C-179/23 Credidam

Contentverzamelaar

C-179/23 Credidam

Prejudiciële hofzaak

Zie bijlage voor de verwijzingsuitspraak, en klik hier voor het dossier van het Hof van Justitie (voor zover beschikbaar).

Termijnen: Motivering departement:    23 mei 2023
Schriftelijke opmerkingen:                    9 juli 2023

Trefwoorden: btw, btw-richtlijn, organisaties voor collectief beheer van auteursrechten

Onderwerp: btw

Feiten:

Credidam is een organisatie voor collectief beheer die optreedt als vereniging van uitvoerende kunstenaars en zich bezighoudt met de inning en verdeling van de compensaties die de gebruikers van hun artistieke diensten verschuldigd zijn aan de uitvoerende kunstenaars. Op grond van Roemeens recht

worden organisaties als Credidam geacht een dienst te verrichten voor de houders van reproductierechten waarvoor de tegenprestatie bestaat in de commissie voor het beheer die wordt ingehouden op de geïnde bedragen. De activiteiten vallen daarmee binnen de werkingssfeer van de Roemeense btw-regels. Credidam heeft de rechter verzocht de relevante bepalingen van de Roemeense belastingregels nietig te verklaren wegens strijd met de btw-richtlijn. In eerste aanleg is deze vordering toegewezen. In beroep stellen de regering van Roemenië en het ministerie van Financiën dat de organisaties voor collectief beheer belastingplichtig zijn voor de btw en dat de commissie die zij ontvangen van de rechthebbenden de tegenprestatie is voor een voor hen verrichte belastbare dienst, zodat de bestreden bepalingen niet in strijd zijn met het Unierecht. In het verweerschrift stelt Credidam dat de commissie niet wordt ingehouden als tegenprestatie voor een verrichte dienst, maar een bij wet vastgestelde betaling is, die wordt gebruikt voor het verrichten van de activiteiten die bestaan in de verdeling van de geïnde compensaties.

Overweging:

De arresten van het Hof in de zaken SAWP en UCMR-ADA hebben betrekking op de relaties tussen de rechthebbenden en de eindgebruikers/consumernen en niet op de relaties tussen de rechthebbenden en de organisaties voor collectief beheer. Deze jurisprudentie geeft dus geen antwoord op de voorliggende vraag.
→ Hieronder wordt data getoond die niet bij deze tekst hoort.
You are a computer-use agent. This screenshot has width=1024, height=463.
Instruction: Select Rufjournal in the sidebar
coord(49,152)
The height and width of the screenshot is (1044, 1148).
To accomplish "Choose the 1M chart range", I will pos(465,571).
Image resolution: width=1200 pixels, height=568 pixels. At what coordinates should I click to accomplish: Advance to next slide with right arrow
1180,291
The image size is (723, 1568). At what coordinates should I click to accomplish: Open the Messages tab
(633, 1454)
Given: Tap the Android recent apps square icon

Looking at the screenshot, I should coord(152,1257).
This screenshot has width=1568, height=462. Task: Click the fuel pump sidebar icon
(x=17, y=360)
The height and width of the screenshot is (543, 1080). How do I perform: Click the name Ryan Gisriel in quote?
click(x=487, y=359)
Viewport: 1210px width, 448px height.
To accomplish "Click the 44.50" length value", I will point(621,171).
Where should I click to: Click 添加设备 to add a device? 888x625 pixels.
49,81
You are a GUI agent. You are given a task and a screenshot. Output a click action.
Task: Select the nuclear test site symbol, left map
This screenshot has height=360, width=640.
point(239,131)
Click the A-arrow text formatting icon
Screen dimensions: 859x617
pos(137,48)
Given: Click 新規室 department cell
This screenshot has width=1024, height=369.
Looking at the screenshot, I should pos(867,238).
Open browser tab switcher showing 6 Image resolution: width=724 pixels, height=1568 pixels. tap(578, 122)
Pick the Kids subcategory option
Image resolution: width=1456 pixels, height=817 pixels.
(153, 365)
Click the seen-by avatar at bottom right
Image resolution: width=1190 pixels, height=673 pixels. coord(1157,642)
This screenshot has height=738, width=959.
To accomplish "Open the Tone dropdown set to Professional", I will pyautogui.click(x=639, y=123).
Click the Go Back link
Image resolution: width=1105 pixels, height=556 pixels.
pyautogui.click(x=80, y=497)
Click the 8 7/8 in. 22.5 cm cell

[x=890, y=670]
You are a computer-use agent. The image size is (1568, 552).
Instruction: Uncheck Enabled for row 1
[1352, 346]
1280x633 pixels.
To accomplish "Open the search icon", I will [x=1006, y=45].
In UCMR-ADA oordeelde het Hof dat de rechthebbenden voor eindgebruikers/consumenten (organisatoren van optreden) diensten verrichtten die onderworpen zijn aan btw. De commissie die de organisaties voor collectief beheer in de zaak UCMR-ADA ontvingen maakte deel uit van de compensatie voor de door de rechthebbende verrichtte diensten en was daarmee tevens onderworpen aan btw. De vraag rijst of hieruit kan worden afgeleid dat commissie die organisaties voor collectief beheer ontvangen een accessoir karakter heeft, zodat de vraag of deze is onderworpen aan btw afhangt van de vraag of de compensatie voor de rechthebbenden op haar beurt onderworpen is aan btw.

Prejudiciële vragen:

1) Gaat het bij de activiteiten van de organisaties voor collectief beheer die bestaan in de inning, verdeling en betaling van de compensatie, waarvoor deze organisaties als tegenprestatie een commissie ontvangen, ten aanzien van de houders van auteursrechten of naburige rechten om een dienst in de zin van artikel 24, lid 1, en artikel 25, onder c), van richtlijn 2006/112/EG (hierna: „btw-richtlijn”)?

2) Indien de eerste vraag bevestigend wordt beantwoord: Gaat het bij de activiteiten van de organisaties voor collectief beheer ten aanzien van de rechthebbenden ook om een dienst in de zin van de btw-richtlijn, ingeval de rechthebbenden – voor wier rekening de organisaties voor collectief beheer de compensatie ontvangen – worden geacht geen diensten te verrichten voor de gebruikers die de compensatie moeten betalen?